Here’s the specific sentence I want to drill into:
I didn’t know then why the girl Petrona looked at our house that way, but Cassandra and I gaped back at her with the same kind of awe.
“I didn’t then know” opens up a question, or a space for wondering.
I always think there are three kinds of questions that might arise in a piece of fiction: 1. The annoying logistical kind that might distract a reader from the story—as writers we usually try to keep these from occurring, either by clarifying the situation quickly or by trying not to inspire a reader to worry about it in the first place. 2. The kind that compels a reader to keep going—"Oh my! What will happen next?” Or, “I wonder why the character did that?” 3. And then one more—the kind of question that invites the reader to linger in the mystery of something that cannot be easily known or articulated.

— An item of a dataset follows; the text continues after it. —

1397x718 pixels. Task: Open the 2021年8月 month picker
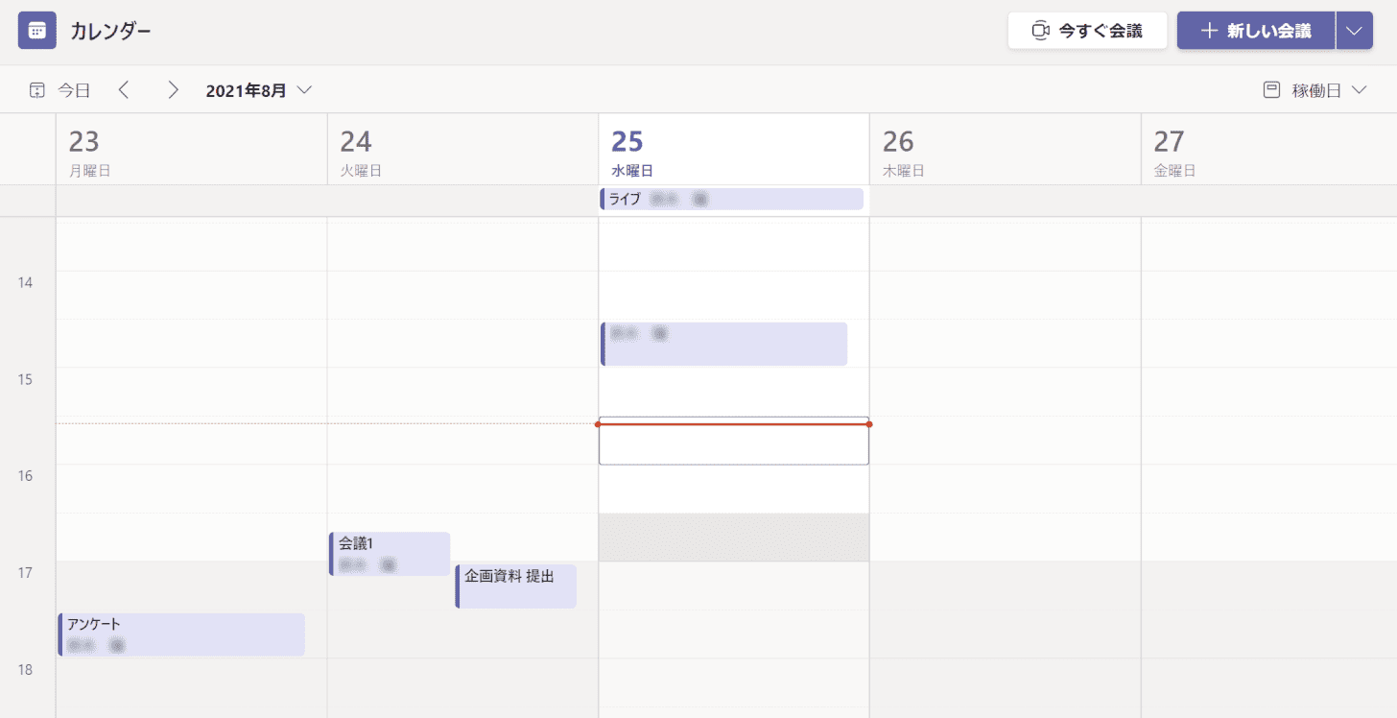click(x=258, y=90)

“I didn’t then know” creates both the second and the third type of question.
On a surface level, “then” informs us that the narrator will learn more at a later time. It becomes a promise that we’ll eventually learn what Petrona thinks of these girls. We’ll read on to find out.
But can we learn it all? Is the whole of their relationship actually knowable? I don’t think it can be.
And so “I didn’t then know” also opens the space for a more meaningful mystery, one that will encompass the unexplainable complexity of the relationship. It’s making the space for the reader to wonder about the gap between Petrona and these girls, created by their vastly different experiences. Such a complex thing can never be fully pinned down. We’ll never get the full story of that gap, but we can experience it in a different way.
And so what is this mystery? It is both a gap and connection.
I think intimacy is a special kind of connection—perhaps it is always a mystery. It’s not only seeing or being seen, but seeing that you are seen, knowing that you are known. It requires reciprocity. A connected gaze creates the space for intimacy in a very pure form. “I see that you see me.” “I know that you know me.”
When the girls look at Petrona, who is looking at something else, but the something else is representative of the girls, it creates a reciprocal connection, but a skewed one. In this case, the connection is purposefully uneasy. And so a twisted sort of intimacy happens. “I know that you don’t know me. Or, perhaps, “I know that you know me wrong.”
But there’s more than that. The lines drawn by the gazes not only represent the characters’ uneasy connection, they draw a shape, and this shape can hold the mystery.
The girls look at Petrona at the same time that Petrona looks at their house. And that is the house that the reader has just looked at through its careful description. The house has been made to represent the girls (explained in a previous post), so Petrona is looking at the girls by looking at the house. But she’s looking at them indirectly, by studying their physical signifier. The reader looks at Petrona, as the girls do, and then, with the girls, we pass through her physical person to look at her home, which is not present in the scene but explained.
We’re penetrating to deeper truths about both the connection and the impossibility of connection, about both the proximity and the distance between these characters, as these lines of perspective draw a magical shape around the characters and even reach into the world to include the reader.
The shape drawn by the lines becomes a container for mystery, so we can hold it, even if we can’t quite explain it. What can’t be articulated can still be felt.